Death of Severus—­Caracalla and Geta—­Roman citizenship—­Extended to veterans—­Tabulae honestae, missionis—­Bestowed on all British provincials.

G. 1.—­This mighty work kept Severus in Britain for the rest of his life.  He incessantly watched over its progress, and not till it was completed turned his steps once more (A.D. 211) towards Rome.  But he was not to reach the Imperial city alive.  Scarcely had he completed the first stage of the journey than, at York, omens of fatal import foretold his speedy death.  A negro soldier presented him with a cypress crown, exclaiming, “Totum vicisti, totum fuisti.  Nunc Deus esto victor."[305] When he would fain offer a sacrifice of thanksgiving, he found himself by mistake at the dark temple of Bellona; and her black victims were led in his train even to the very door of his palace, which he never left again.  Dark rumours were circulated that Caracalla, who had already once attempted his father’s life, and was already intriguing with his stepmother, was at the bottom of all this, and took good care that the auguries should be fulfilled.  Anyhow, Severus never left York till his corpse was carried forth and sent off for burial at Rome.  With his last breath he is said solemnly to have warned “my Antonines” that upon their own conduct depended the peace and well-being of the Empire which he had so ably won for them.[306]

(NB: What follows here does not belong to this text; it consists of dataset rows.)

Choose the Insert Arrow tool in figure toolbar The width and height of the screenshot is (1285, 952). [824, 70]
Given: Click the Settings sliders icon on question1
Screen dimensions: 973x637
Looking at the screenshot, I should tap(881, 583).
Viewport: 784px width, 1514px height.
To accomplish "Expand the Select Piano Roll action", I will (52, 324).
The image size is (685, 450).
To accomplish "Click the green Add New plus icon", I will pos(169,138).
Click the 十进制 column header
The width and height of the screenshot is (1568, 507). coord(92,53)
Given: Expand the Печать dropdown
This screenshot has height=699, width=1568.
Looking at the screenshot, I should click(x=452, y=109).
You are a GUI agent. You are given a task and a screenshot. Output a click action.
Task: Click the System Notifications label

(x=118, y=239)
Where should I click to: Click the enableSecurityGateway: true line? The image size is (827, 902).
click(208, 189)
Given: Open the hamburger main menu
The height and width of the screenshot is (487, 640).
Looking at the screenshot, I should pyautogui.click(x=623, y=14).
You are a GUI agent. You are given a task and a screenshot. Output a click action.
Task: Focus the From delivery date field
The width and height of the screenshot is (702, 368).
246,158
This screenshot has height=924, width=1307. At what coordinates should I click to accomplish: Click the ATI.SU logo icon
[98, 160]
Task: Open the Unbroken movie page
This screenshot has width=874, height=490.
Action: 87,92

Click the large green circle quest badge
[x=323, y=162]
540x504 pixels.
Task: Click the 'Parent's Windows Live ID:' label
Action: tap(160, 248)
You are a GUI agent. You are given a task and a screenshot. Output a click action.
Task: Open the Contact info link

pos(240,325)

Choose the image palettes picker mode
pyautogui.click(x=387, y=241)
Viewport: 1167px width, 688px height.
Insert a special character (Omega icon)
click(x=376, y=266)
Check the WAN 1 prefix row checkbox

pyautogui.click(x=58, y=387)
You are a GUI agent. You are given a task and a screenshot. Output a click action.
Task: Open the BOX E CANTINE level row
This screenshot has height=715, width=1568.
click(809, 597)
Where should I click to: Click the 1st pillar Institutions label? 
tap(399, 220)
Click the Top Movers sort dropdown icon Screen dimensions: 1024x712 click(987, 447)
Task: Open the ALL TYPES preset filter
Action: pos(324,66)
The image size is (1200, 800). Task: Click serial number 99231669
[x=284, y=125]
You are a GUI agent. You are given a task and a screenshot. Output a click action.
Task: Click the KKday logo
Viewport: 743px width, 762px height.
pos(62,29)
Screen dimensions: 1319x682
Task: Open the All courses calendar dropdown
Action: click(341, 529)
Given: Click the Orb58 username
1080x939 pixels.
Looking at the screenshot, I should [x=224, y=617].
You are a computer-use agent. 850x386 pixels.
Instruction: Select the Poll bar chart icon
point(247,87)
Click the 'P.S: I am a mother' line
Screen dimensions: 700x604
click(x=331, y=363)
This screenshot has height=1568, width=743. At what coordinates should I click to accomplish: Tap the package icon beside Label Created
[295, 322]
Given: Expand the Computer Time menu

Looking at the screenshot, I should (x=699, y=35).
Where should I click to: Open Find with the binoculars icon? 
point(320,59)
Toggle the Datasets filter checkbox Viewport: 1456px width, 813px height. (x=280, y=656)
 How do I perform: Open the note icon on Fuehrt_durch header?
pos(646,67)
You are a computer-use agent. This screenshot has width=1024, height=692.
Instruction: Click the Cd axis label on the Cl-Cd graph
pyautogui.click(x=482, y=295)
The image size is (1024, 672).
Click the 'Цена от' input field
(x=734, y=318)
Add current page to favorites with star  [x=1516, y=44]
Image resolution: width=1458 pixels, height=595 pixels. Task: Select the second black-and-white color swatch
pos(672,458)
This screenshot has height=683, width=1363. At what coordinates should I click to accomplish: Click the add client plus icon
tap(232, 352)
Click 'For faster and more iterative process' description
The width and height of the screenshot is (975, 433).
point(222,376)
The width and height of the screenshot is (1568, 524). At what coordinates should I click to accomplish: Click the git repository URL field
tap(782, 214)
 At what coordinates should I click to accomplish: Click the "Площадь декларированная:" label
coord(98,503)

G. 2.—­The warning was, as usual, in vain.  Caracalla and Julia were now free to work their will, and, having speedily got rid of her son Geta, entered upon an incestuous marriage.  The very Caledonians, whose conjugal system was of the loosest,[307] cried shame;[308] but the garrison of the Wall which kept them off was, as we have seen, officered by Julia’s creatures, and all beyond it was definitely abandoned,[309] not to be recovered for two centuries.[310] The guilty pair returned to Rome, and a hundred and thirty years elapsed before another Augustus visited Britain.[311]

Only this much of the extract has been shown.